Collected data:
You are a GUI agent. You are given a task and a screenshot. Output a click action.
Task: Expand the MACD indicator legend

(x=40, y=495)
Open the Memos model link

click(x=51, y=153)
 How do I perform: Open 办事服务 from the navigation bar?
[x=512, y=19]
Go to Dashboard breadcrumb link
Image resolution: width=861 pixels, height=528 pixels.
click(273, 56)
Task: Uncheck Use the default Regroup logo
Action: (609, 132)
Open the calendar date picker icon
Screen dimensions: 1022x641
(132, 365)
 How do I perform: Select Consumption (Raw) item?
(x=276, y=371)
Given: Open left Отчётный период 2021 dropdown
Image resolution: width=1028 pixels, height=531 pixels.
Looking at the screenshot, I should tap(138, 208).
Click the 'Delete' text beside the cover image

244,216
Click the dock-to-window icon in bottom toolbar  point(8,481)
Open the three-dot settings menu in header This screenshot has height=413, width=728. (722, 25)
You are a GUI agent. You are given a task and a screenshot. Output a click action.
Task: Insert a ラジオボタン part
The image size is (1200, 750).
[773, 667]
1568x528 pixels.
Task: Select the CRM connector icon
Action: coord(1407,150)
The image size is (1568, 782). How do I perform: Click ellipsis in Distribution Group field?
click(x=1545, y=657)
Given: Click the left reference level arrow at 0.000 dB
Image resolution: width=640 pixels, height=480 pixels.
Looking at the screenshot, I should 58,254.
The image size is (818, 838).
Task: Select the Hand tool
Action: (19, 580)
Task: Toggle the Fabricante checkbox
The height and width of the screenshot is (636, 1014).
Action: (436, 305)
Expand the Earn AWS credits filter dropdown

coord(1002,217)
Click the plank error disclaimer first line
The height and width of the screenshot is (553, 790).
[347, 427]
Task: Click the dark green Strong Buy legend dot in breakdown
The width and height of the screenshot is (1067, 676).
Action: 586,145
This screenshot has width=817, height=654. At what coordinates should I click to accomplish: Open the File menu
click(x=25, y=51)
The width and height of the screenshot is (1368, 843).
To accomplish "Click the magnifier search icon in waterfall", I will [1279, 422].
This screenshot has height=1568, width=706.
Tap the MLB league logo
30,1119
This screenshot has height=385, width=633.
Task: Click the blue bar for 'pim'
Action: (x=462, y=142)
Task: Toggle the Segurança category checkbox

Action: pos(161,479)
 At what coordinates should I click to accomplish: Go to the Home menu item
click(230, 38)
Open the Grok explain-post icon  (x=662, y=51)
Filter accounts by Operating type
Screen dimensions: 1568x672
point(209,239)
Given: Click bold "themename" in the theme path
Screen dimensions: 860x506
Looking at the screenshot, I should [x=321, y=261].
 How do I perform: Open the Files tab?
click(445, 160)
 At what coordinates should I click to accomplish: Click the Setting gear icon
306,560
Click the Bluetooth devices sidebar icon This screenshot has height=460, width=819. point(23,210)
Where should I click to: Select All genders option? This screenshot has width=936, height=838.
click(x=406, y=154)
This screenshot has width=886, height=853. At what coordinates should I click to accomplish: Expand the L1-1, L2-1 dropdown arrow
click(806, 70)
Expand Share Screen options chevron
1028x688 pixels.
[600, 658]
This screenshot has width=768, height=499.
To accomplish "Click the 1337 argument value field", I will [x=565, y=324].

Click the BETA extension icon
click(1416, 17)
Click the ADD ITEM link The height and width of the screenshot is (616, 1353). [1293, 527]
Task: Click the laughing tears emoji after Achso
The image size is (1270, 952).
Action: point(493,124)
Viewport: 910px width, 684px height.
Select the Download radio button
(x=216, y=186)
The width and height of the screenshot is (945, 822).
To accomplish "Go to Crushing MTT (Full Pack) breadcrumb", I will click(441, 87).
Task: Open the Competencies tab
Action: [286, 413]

Problem requirements:
Please output the entries above, every line exactly as it reads.

Written response:
You are a GUI agent. You are given a task and a screenshot. Output a click action.
Task: Expand the MACD indicator legend

(x=40, y=495)
Open the Memos model link

click(x=51, y=153)
 How do I perform: Open 办事服务 from the navigation bar?
[x=512, y=19]
Go to Dashboard breadcrumb link
Image resolution: width=861 pixels, height=528 pixels.
click(273, 56)
Task: Uncheck Use the default Regroup logo
Action: (609, 132)
Open the calendar date picker icon
Screen dimensions: 1022x641
(132, 365)
 How do I perform: Select Consumption (Raw) item?
(x=276, y=371)
Given: Open left Отчётный период 2021 dropdown
Image resolution: width=1028 pixels, height=531 pixels.
Looking at the screenshot, I should tap(138, 208).
Click the 'Delete' text beside the cover image

244,216
Click the dock-to-window icon in bottom toolbar  point(8,481)
Open the three-dot settings menu in header This screenshot has height=413, width=728. (722, 25)
You are a GUI agent. You are given a task and a screenshot. Output a click action.
Task: Insert a ラジオボタン part
The image size is (1200, 750).
[773, 667]
1568x528 pixels.
Task: Select the CRM connector icon
Action: coord(1407,150)
The image size is (1568, 782). How do I perform: Click ellipsis in Distribution Group field?
click(x=1545, y=657)
Given: Click the left reference level arrow at 0.000 dB
Image resolution: width=640 pixels, height=480 pixels.
Looking at the screenshot, I should 58,254.
The image size is (818, 838).
Task: Select the Hand tool
Action: (19, 580)
Task: Toggle the Fabricante checkbox
The height and width of the screenshot is (636, 1014).
Action: (436, 305)
Expand the Earn AWS credits filter dropdown

coord(1002,217)
Click the plank error disclaimer first line
The height and width of the screenshot is (553, 790).
[347, 427]
Task: Click the dark green Strong Buy legend dot in breakdown
The width and height of the screenshot is (1067, 676).
Action: 586,145
This screenshot has width=817, height=654. At what coordinates should I click to accomplish: Open the File menu
click(x=25, y=51)
The width and height of the screenshot is (1368, 843).
To accomplish "Click the magnifier search icon in waterfall", I will [1279, 422].
This screenshot has height=1568, width=706.
Tap the MLB league logo
30,1119
This screenshot has height=385, width=633.
Task: Click the blue bar for 'pim'
Action: (x=462, y=142)
Task: Toggle the Segurança category checkbox

Action: pos(161,479)
 At what coordinates should I click to accomplish: Go to the Home menu item
click(230, 38)
Open the Grok explain-post icon  (x=662, y=51)
Filter accounts by Operating type
Screen dimensions: 1568x672
point(209,239)
Given: Click bold "themename" in the theme path
Screen dimensions: 860x506
Looking at the screenshot, I should [x=321, y=261].
 How do I perform: Open the Files tab?
click(445, 160)
 At what coordinates should I click to accomplish: Click the Setting gear icon
306,560
Click the Bluetooth devices sidebar icon This screenshot has height=460, width=819. point(23,210)
Where should I click to: Select All genders option? This screenshot has width=936, height=838.
click(x=406, y=154)
This screenshot has width=886, height=853. At what coordinates should I click to accomplish: Expand the L1-1, L2-1 dropdown arrow
click(806, 70)
Expand Share Screen options chevron
1028x688 pixels.
[600, 658]
This screenshot has width=768, height=499.
To accomplish "Click the 1337 argument value field", I will [x=565, y=324].

Click the BETA extension icon
click(1416, 17)
Click the ADD ITEM link The height and width of the screenshot is (616, 1353). [1293, 527]
Task: Click the laughing tears emoji after Achso
The image size is (1270, 952).
Action: point(493,124)
Viewport: 910px width, 684px height.
Select the Download radio button
(x=216, y=186)
The width and height of the screenshot is (945, 822).
To accomplish "Go to Crushing MTT (Full Pack) breadcrumb", I will click(441, 87).
Task: Open the Competencies tab
Action: [286, 413]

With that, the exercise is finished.